Apesar da polarização política do país, Villegas, que já foi embaixador no Brasil, diz que a história não se divide entre o bem e o mal: "Não há personagens bons ou maus, são personagens que vivem em suas próprias circunstâncias. Os que nós chamamos de "esquálidos" serão bons para uns e maus para outros", disse à Folha. (Tanto no espanhol quanto no português, "esquálido" significa sórdido, asqueroso, macilento.)
Villegas, no entanto, nega o óbvio vínculo com a campanha eleitoral. "Estamos trabalhando há muito tempo. Quando o plebiscito foi confirmado, já havia dez capítulos", disse.

Audiência
Atualmente, a minissérie é exibida uma vez por semana e está chegando ao terceiro capítulo -a meta é acelerar e exibir até três episódios a cada sete dias. Ainda não há previsão de quantos capítulos a minissérie terá.

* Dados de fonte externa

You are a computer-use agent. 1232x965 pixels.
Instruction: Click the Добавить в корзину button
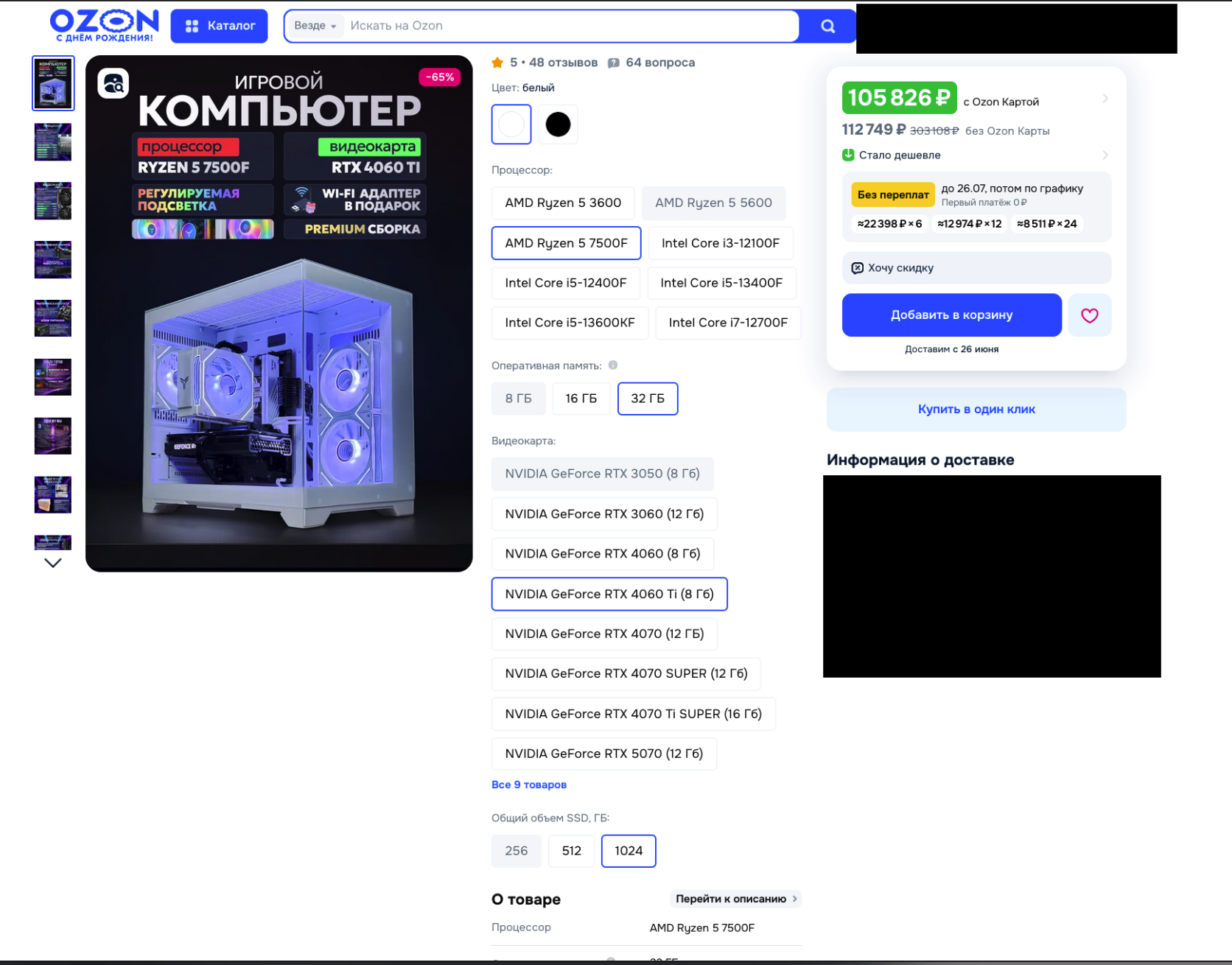pyautogui.click(x=951, y=315)
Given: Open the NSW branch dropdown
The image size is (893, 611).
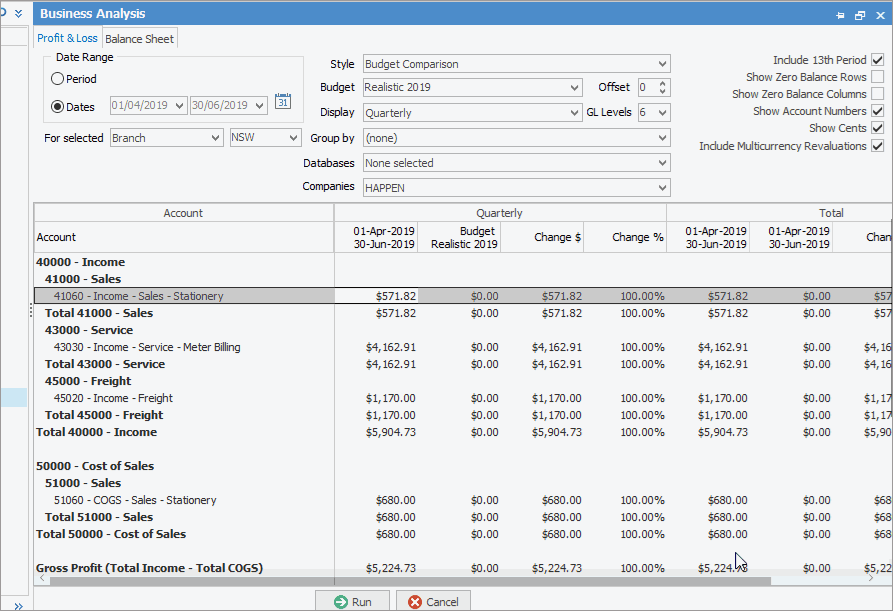Looking at the screenshot, I should pyautogui.click(x=293, y=138).
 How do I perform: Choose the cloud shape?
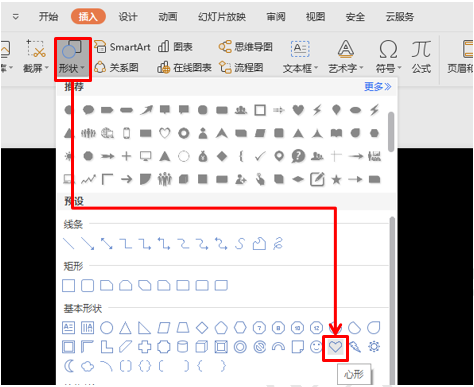(x=88, y=366)
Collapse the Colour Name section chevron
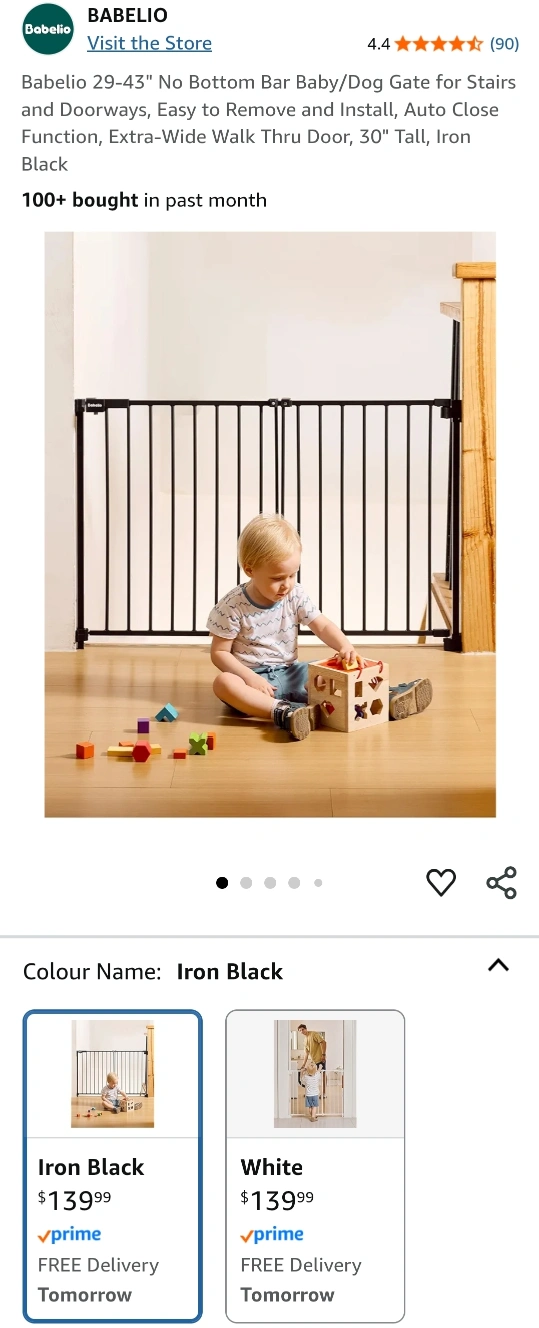Viewport: 539px width, 1328px height. pyautogui.click(x=498, y=966)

Segundo o governo, a minissérie já se converteu numa campeã de audiência: o segundo capítulo, na última quarta-feira, teve uma audiência média de 24 pontos, um a mais do que a líder Venevisión, de propriedade do empresário Gustavo Cisneros, arquiinimigo de Chávez.
"Até a oposição está vendo", arrisca Villegas. "Esperamos inclusive que um político da oposição apareça." Quem? "Não, é uma surpresa", desconversa de novo.

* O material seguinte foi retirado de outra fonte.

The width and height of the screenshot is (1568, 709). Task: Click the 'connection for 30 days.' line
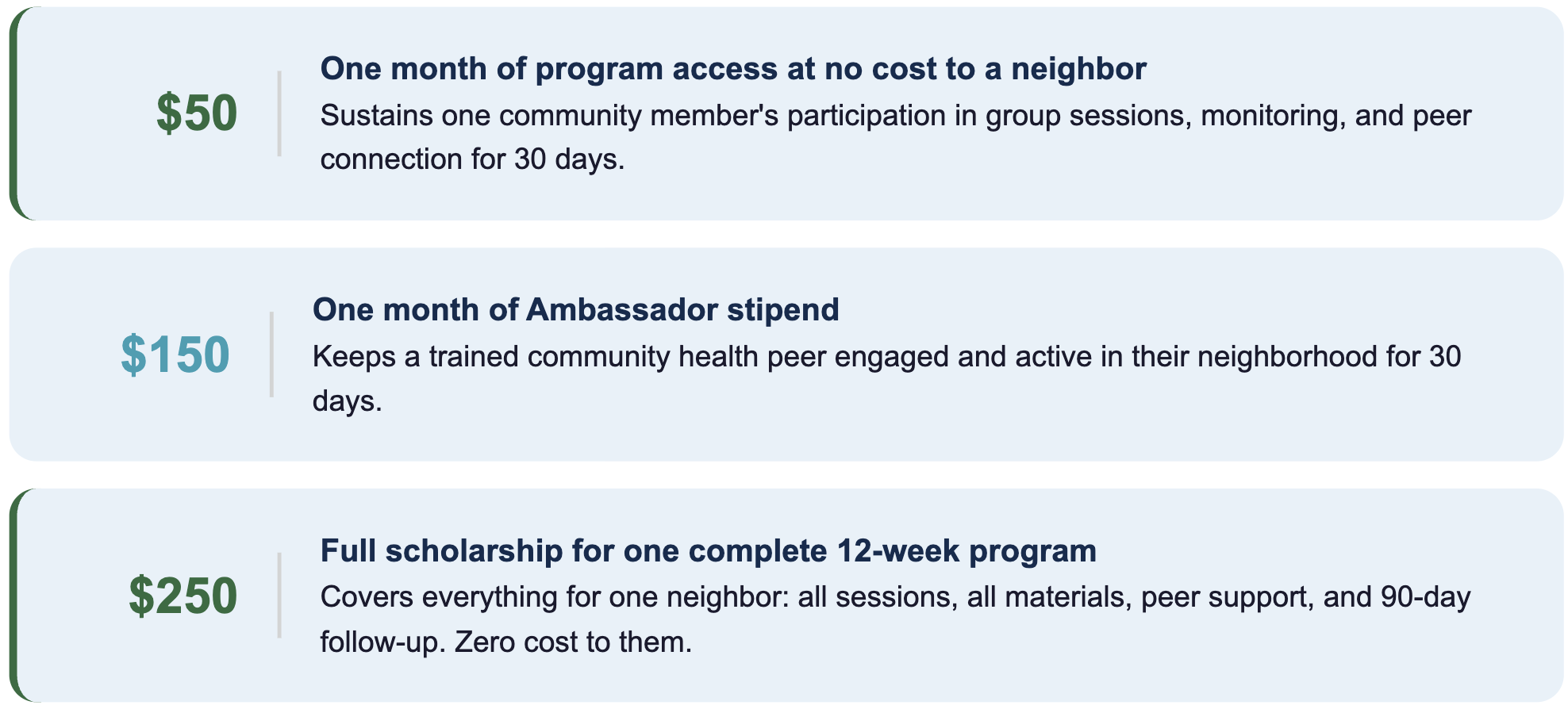[472, 159]
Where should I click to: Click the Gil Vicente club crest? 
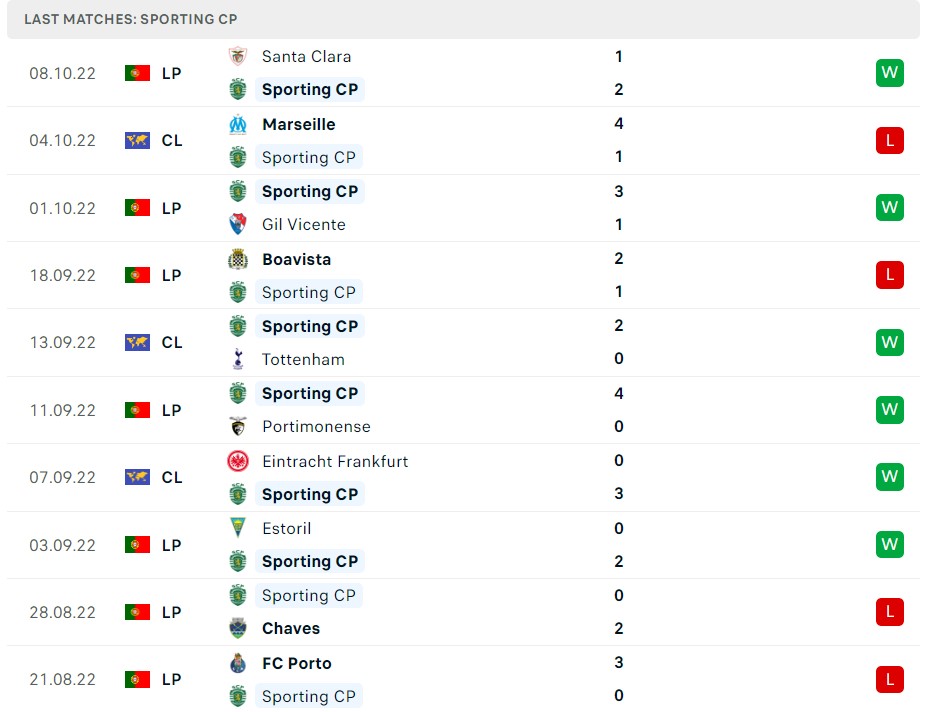(x=238, y=224)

Como de praxe, a oposição diz o contrário. "O canal do Estado tem uma audiência que não chega a 4% do país. O governo vive mentindo", disse o deputado oposicionista Julio Montoya, um ex-aliado de Chávez.
"Parte do motivo pelo qual a população quer revogar o mandato de Chávez é pelos abusos na utilização de todos os níveis do Estado venezuelano. Ele usa a VTV como se fosse seu canal privado", acusa o deputado do MAS (Movimento ao Socialismo).
Mas a intensa campanha oposicionista das TVs privadas não justifica a minissérie? "A única coisa que Chávez tem feito é agredir os meios de comunicação venezuelanos. E, obviamente, a agressão teve como resposta uma mobilização democrática de todos os meios", responde Montoya.
O deputado também critica Barrio Adentro -não a novela, que diz nunca ter visto, mas o uso de médicos cubanos: "É um instrumento de ideologização e não usa os 8.000 médicos venezuelanos desempregados no país".